→ **Assignment**: Give again, unaltered, the lines of the listing below that run from the line having "Instruction: Click the red" through the line having "Task: Expand the account dropdown chevron".

================================

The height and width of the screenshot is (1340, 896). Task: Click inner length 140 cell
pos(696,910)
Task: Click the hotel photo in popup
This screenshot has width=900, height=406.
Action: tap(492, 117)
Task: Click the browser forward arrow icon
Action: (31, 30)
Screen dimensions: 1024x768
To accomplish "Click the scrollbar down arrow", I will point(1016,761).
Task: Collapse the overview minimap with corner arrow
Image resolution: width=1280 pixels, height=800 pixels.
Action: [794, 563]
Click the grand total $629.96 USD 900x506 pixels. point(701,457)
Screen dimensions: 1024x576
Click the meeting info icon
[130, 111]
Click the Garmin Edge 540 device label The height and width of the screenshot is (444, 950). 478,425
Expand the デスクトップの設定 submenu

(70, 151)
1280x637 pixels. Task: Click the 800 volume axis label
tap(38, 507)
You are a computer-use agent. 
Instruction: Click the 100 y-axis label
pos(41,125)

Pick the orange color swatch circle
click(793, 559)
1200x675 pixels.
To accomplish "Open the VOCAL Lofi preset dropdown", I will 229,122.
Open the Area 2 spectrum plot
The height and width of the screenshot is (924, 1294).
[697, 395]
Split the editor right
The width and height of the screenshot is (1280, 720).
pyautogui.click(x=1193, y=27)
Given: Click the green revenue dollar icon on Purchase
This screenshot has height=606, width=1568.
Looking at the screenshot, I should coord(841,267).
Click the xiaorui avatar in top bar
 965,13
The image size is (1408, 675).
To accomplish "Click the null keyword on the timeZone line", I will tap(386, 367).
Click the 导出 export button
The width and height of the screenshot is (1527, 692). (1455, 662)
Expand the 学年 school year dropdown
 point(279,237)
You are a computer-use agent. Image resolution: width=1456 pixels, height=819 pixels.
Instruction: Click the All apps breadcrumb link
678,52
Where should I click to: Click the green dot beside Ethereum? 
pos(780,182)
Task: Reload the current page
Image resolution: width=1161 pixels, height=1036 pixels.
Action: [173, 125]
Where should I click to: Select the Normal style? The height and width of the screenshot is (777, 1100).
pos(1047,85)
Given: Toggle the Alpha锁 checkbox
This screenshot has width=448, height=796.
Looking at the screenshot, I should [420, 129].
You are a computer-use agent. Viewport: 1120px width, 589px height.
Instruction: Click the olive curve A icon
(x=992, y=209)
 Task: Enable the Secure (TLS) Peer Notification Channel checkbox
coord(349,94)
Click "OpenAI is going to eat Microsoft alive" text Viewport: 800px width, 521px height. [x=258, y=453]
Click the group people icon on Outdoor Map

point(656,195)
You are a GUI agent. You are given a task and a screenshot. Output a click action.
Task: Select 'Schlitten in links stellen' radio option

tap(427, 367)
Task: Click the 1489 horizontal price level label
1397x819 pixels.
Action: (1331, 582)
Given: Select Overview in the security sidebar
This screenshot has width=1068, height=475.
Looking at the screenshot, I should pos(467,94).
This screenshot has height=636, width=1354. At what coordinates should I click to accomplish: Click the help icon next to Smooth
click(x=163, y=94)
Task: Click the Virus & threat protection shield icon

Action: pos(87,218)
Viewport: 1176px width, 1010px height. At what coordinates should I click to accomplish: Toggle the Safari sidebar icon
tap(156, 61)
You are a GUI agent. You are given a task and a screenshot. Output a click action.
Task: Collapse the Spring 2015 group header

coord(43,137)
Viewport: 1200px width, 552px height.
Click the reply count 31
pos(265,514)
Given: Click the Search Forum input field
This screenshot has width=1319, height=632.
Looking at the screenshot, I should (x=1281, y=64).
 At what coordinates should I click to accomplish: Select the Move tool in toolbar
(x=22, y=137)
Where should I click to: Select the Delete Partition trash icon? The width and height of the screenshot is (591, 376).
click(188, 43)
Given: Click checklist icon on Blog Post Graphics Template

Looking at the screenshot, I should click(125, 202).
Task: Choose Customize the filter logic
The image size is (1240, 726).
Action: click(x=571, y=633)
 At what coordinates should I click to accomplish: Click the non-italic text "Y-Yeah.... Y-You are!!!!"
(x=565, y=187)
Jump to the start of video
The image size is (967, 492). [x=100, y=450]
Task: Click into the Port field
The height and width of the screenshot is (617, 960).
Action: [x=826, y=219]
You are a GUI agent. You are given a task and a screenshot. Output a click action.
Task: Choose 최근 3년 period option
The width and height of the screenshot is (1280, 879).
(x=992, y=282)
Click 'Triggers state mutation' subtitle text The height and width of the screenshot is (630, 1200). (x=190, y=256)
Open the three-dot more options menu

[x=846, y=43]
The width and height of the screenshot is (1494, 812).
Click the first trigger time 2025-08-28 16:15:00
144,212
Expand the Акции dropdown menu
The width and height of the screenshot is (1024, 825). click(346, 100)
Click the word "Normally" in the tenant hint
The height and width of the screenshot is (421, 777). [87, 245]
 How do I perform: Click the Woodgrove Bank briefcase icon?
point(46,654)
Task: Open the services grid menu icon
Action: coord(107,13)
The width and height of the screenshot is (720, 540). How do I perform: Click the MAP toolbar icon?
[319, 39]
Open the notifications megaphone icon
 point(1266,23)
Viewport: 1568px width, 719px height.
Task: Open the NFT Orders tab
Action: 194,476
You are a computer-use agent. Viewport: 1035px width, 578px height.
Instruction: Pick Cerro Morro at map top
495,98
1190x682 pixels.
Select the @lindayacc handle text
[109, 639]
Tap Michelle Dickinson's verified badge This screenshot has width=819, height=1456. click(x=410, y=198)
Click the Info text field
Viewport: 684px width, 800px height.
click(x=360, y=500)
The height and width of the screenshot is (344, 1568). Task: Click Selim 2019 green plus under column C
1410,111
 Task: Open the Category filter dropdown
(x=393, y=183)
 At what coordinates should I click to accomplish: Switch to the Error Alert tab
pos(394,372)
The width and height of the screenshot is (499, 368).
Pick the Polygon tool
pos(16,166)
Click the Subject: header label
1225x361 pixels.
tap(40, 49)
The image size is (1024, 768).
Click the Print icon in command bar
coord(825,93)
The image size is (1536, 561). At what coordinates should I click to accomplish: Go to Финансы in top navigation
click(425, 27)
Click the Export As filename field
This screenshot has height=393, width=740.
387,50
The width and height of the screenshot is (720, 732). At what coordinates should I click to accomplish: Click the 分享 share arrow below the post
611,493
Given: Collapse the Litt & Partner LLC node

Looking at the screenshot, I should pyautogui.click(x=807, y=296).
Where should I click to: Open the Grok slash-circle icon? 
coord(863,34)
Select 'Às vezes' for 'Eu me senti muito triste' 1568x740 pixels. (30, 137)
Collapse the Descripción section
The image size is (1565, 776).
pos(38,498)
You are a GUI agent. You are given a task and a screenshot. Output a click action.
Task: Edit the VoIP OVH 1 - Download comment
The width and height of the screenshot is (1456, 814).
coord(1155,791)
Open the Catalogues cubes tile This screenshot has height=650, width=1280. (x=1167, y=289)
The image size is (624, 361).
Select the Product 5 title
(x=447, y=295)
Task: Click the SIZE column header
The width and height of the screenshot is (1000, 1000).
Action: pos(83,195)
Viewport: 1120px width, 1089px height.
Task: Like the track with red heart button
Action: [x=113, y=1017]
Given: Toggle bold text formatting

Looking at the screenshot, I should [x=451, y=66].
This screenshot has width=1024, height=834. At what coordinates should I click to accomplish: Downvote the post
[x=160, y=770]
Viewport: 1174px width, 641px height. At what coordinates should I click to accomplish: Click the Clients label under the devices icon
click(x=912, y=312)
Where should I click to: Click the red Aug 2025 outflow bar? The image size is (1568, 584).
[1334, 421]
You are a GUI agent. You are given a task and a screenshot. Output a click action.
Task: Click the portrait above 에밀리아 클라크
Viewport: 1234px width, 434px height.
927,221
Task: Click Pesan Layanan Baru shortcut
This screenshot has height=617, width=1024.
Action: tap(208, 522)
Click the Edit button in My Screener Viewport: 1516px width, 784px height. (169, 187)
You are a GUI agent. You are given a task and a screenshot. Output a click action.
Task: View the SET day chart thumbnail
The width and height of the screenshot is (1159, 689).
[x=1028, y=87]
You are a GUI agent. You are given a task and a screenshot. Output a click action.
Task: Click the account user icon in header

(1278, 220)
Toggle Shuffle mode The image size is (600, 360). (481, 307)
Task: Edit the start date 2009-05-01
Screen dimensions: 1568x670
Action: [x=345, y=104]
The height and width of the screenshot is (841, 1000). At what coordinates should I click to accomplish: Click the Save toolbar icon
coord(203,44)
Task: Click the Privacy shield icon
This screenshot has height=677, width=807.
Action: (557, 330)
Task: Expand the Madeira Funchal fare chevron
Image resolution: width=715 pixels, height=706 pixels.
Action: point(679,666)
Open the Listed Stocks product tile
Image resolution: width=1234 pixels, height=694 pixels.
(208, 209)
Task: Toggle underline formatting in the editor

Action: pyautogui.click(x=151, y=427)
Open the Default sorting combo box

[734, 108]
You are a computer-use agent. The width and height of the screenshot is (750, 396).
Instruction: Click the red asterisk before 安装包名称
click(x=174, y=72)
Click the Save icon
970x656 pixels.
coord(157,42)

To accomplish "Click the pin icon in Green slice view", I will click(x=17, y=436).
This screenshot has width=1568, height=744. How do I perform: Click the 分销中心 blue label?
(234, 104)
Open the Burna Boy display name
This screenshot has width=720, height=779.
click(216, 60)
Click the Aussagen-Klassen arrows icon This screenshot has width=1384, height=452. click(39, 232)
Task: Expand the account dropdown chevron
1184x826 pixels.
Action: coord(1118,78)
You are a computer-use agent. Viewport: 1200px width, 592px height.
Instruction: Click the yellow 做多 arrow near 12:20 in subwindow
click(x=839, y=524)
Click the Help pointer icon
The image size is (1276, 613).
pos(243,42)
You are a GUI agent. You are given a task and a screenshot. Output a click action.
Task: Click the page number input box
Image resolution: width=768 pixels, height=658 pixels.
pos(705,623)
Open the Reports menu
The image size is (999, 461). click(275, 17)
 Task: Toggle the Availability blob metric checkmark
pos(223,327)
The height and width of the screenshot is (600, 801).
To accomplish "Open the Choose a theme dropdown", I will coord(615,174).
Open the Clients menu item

================================

→ **Answer box**:
Instruction: Click the red asterisk before 安装包名称
click(x=174, y=72)
Click the Save icon
970x656 pixels.
coord(157,42)

To accomplish "Click the pin icon in Green slice view", I will click(x=17, y=436).
This screenshot has width=1568, height=744. How do I perform: Click the 分销中心 blue label?
(234, 104)
Open the Burna Boy display name
This screenshot has width=720, height=779.
click(216, 60)
Click the Aussagen-Klassen arrows icon This screenshot has width=1384, height=452. click(39, 232)
Task: Expand the account dropdown chevron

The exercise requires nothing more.